Top of Input

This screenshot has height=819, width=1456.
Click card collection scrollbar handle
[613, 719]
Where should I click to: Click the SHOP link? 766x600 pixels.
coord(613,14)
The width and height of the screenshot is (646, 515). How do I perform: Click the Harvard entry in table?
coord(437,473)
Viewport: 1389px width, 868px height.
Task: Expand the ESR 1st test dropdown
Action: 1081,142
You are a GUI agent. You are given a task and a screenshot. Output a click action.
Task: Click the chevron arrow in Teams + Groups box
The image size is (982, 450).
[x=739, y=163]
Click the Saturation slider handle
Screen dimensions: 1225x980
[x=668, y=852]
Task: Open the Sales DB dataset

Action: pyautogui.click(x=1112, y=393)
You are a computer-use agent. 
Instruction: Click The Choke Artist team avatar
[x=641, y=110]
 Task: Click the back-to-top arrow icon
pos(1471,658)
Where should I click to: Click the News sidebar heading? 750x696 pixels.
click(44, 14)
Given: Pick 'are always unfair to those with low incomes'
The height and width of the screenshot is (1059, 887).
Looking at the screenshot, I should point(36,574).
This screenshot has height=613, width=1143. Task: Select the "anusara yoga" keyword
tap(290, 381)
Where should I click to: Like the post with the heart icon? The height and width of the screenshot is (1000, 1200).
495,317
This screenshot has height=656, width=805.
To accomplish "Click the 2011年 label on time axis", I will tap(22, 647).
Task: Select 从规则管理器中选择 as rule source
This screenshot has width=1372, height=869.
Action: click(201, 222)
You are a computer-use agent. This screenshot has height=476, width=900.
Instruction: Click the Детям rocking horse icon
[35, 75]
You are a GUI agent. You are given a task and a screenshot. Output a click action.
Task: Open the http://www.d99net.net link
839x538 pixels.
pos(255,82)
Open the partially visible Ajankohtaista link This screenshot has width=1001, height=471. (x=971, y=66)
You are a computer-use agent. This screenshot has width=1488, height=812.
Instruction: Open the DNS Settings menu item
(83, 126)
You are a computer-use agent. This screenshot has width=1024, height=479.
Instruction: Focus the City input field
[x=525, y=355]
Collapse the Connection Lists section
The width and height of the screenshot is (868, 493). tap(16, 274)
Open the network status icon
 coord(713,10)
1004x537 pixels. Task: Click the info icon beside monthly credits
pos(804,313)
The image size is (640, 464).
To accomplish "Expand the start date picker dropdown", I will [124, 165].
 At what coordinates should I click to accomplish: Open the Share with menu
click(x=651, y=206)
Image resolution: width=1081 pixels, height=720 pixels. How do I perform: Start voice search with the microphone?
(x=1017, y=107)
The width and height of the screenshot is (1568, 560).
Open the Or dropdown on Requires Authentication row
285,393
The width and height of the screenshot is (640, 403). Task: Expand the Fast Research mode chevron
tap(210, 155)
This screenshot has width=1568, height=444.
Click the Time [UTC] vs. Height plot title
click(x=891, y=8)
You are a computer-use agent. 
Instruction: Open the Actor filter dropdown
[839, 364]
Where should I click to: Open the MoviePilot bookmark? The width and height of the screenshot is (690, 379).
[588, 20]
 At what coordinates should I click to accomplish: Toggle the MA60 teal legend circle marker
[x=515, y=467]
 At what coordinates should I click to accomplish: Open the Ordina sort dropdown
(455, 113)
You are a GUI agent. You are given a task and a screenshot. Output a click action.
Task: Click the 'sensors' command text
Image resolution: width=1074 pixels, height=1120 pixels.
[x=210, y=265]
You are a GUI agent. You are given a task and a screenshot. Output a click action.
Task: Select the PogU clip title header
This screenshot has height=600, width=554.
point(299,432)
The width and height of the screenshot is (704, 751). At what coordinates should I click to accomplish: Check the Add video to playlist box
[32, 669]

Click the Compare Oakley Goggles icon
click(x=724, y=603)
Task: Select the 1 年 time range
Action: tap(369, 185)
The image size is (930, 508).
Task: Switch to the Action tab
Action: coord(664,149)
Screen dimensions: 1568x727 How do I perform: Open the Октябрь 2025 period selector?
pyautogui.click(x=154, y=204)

Bottom of Input

Work task: When a line in the material above holds the word "computer", copy that line.

Exercise result:
You are a computer-use agent. 
You are a computer-use agent. This screenshot has height=476, width=900.
You are a computer-use agent. This screenshot has width=1488, height=812.
You are a computer-use agent. This screenshot has width=1024, height=479.
You are a computer-use agent. 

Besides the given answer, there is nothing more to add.